----- Data records

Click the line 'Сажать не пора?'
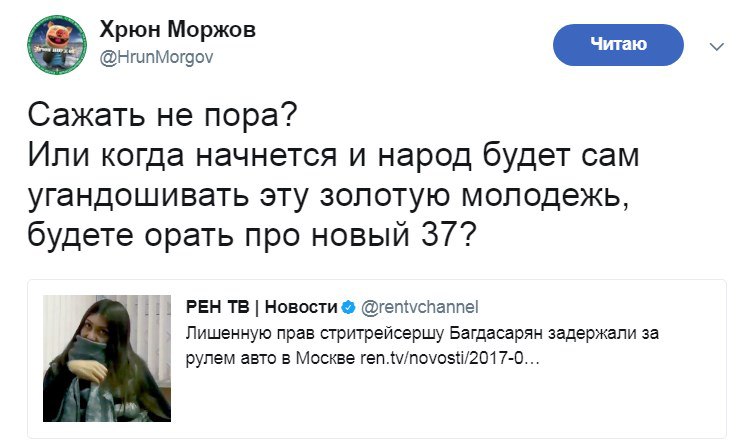Viewport: 749px width, 446px height. [x=162, y=115]
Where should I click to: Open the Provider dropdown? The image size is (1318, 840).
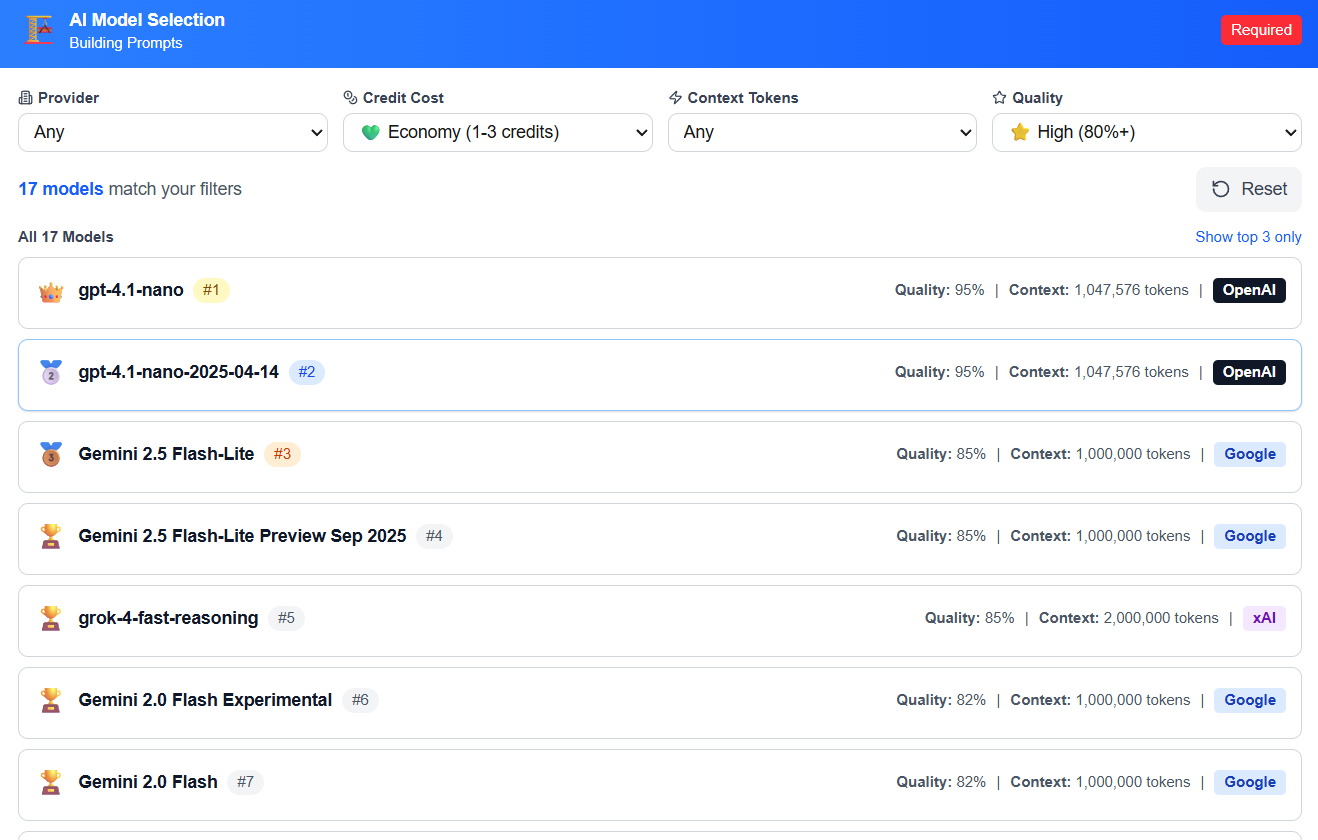point(173,132)
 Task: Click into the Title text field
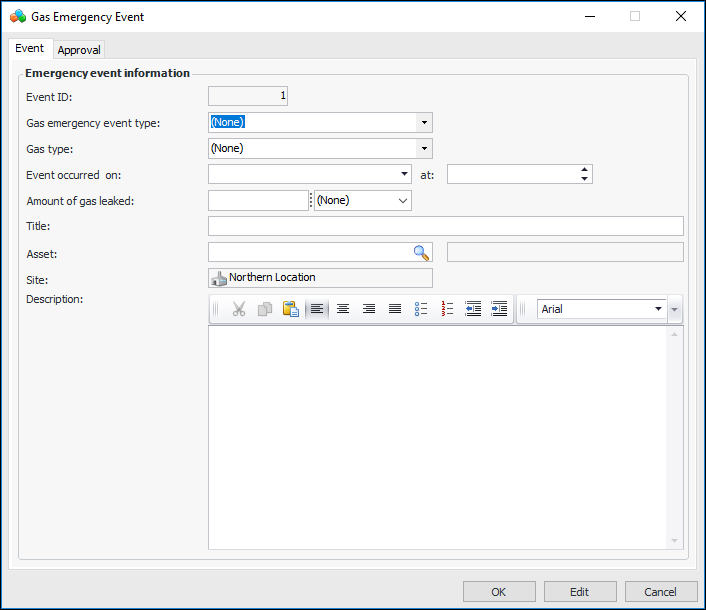(x=445, y=226)
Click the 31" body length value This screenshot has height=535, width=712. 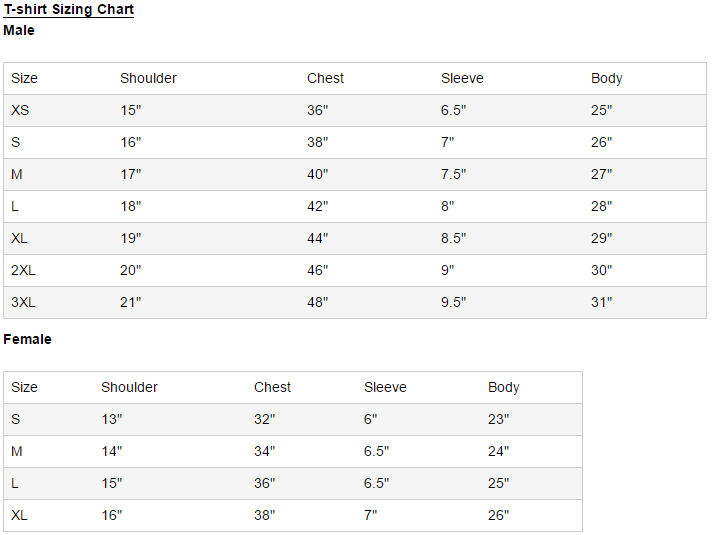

----------

Line by line, retype the records above exactly, minus the images.

Click the line 'Сажать не пора?'
Viewport: 749px width, 446px height. [x=162, y=115]
Where should I click to: Open the Provider dropdown? The image size is (1318, 840).
point(173,132)
 Task: Click into the Title text field
(x=445, y=226)
Click the 31" body length value This screenshot has height=535, width=712. 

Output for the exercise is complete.